Pick every line out of the entries below that has the string "scale", and copy it.
+ + +
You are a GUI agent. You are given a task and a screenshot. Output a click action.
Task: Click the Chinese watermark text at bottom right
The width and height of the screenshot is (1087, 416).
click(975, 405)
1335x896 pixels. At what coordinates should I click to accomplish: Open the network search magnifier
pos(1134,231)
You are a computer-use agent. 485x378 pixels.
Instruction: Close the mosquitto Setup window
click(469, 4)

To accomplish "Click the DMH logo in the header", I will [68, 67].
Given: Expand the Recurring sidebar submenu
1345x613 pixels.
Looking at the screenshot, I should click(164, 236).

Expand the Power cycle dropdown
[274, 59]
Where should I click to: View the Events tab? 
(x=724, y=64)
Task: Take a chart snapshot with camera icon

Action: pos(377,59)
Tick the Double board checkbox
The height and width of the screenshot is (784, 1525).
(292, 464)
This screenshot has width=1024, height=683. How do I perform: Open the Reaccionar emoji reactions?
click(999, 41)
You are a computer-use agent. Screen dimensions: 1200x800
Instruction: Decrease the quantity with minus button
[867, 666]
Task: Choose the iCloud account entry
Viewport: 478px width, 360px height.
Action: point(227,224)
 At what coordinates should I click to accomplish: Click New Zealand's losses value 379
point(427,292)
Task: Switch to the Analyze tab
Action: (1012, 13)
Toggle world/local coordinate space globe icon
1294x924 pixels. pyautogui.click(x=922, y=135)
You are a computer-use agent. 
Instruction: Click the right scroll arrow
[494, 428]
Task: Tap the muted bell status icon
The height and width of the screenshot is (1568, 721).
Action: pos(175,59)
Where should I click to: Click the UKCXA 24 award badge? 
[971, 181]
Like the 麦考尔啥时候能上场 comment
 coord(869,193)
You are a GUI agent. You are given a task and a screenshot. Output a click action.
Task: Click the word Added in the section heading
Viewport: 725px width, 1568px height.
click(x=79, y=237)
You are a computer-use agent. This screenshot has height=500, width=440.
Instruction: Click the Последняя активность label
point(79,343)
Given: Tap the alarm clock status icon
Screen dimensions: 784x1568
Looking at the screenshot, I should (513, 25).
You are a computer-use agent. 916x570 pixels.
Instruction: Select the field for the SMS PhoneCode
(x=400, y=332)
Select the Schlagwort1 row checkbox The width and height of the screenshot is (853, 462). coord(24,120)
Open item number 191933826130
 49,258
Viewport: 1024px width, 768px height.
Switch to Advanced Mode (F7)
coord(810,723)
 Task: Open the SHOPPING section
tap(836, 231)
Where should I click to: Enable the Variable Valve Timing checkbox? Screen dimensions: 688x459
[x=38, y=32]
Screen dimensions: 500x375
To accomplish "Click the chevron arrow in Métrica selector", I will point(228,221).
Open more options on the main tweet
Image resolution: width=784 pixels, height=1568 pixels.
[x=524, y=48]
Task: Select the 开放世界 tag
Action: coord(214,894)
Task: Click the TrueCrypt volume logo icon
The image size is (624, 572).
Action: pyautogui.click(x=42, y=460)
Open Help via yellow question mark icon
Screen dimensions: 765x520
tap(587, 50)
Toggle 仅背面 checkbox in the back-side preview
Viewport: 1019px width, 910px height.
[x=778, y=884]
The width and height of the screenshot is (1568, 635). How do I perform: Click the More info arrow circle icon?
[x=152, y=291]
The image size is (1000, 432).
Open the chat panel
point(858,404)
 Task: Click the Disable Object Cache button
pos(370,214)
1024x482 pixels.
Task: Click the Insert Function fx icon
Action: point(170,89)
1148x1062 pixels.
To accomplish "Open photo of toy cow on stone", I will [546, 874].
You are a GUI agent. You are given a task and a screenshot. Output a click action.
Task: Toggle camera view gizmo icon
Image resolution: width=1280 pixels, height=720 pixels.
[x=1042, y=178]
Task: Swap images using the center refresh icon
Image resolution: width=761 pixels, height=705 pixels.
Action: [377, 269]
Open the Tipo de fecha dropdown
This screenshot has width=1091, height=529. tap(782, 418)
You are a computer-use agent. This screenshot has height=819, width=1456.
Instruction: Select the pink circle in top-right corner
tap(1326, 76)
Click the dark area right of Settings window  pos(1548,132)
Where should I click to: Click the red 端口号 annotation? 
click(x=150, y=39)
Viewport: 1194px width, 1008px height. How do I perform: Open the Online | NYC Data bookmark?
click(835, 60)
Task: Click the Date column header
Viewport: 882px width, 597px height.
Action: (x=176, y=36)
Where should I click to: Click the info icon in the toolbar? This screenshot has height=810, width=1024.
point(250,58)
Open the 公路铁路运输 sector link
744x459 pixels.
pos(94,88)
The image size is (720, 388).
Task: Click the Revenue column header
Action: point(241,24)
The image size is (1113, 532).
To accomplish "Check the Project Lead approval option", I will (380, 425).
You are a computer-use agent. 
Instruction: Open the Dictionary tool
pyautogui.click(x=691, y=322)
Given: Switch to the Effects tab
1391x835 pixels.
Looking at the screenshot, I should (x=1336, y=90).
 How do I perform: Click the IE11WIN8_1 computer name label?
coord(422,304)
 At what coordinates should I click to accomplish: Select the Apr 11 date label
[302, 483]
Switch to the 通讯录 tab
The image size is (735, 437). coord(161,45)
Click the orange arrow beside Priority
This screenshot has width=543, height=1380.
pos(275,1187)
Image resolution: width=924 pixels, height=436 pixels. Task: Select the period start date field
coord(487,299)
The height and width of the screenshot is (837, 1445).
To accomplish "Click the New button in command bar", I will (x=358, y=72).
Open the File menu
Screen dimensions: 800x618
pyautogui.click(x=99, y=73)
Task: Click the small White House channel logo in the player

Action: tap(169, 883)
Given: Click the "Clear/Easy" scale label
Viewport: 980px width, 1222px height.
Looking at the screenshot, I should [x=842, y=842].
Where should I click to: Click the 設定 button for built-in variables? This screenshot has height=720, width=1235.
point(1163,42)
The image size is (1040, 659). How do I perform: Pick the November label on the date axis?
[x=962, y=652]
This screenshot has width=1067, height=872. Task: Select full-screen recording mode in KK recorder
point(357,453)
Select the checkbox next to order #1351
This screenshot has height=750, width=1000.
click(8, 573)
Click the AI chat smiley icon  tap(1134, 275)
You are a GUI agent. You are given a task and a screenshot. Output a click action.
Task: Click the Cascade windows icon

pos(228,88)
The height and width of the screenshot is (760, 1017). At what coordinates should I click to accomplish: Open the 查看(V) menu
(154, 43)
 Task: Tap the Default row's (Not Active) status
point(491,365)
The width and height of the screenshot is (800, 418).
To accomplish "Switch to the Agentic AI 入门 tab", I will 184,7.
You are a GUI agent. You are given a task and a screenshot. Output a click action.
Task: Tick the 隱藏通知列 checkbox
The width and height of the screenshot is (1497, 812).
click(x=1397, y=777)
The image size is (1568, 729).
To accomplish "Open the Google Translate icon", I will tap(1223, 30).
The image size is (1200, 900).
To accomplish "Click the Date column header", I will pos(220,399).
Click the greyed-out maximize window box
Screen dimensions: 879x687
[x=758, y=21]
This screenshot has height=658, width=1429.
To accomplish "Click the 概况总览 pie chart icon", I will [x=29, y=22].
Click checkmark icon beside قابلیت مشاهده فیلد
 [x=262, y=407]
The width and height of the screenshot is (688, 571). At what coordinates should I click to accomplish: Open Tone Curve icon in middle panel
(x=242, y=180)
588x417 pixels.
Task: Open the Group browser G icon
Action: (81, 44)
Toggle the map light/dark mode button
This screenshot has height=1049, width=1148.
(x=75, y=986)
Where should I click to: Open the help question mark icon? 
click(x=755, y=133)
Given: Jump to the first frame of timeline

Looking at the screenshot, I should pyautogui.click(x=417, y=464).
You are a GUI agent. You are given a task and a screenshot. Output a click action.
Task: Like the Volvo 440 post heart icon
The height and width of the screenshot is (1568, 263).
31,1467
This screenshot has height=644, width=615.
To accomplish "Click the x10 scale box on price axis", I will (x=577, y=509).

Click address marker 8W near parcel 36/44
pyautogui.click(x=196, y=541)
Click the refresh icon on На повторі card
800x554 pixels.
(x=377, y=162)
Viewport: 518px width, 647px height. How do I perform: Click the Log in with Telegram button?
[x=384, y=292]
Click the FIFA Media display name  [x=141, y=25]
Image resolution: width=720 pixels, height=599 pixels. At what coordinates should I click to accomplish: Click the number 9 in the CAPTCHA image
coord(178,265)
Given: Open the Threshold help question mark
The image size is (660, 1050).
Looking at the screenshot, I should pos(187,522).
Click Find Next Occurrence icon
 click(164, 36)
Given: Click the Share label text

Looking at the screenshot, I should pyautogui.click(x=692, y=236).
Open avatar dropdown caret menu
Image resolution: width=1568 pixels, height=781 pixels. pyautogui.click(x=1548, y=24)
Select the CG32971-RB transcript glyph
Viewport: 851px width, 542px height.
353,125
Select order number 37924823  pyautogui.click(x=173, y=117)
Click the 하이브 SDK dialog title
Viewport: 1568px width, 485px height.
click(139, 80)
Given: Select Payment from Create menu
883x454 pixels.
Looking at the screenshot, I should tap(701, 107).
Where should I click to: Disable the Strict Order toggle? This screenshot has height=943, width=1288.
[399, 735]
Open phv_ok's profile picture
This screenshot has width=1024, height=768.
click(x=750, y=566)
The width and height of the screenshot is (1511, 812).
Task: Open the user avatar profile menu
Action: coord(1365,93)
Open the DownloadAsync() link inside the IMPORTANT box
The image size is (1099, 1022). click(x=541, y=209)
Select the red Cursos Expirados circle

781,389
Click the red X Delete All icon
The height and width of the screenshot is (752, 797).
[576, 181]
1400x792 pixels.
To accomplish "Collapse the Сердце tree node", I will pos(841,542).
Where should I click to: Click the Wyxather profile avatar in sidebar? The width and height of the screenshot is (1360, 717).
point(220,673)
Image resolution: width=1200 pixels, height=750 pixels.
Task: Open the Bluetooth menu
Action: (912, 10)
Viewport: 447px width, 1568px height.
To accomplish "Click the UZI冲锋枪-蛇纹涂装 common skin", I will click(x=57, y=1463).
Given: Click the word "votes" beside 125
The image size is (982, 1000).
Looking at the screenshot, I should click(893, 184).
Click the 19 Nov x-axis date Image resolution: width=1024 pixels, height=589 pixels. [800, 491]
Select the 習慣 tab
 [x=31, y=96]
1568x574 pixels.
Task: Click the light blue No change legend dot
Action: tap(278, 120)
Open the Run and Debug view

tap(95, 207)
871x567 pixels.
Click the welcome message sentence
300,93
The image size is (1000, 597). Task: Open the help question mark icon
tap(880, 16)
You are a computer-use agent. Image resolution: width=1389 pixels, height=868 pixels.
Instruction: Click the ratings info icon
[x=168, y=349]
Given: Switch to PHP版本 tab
+ + +
* **Response area**:
Given: Click the "Clear/Easy" scale label
To accomplish "Click the x10 scale box on price axis", I will (x=577, y=509).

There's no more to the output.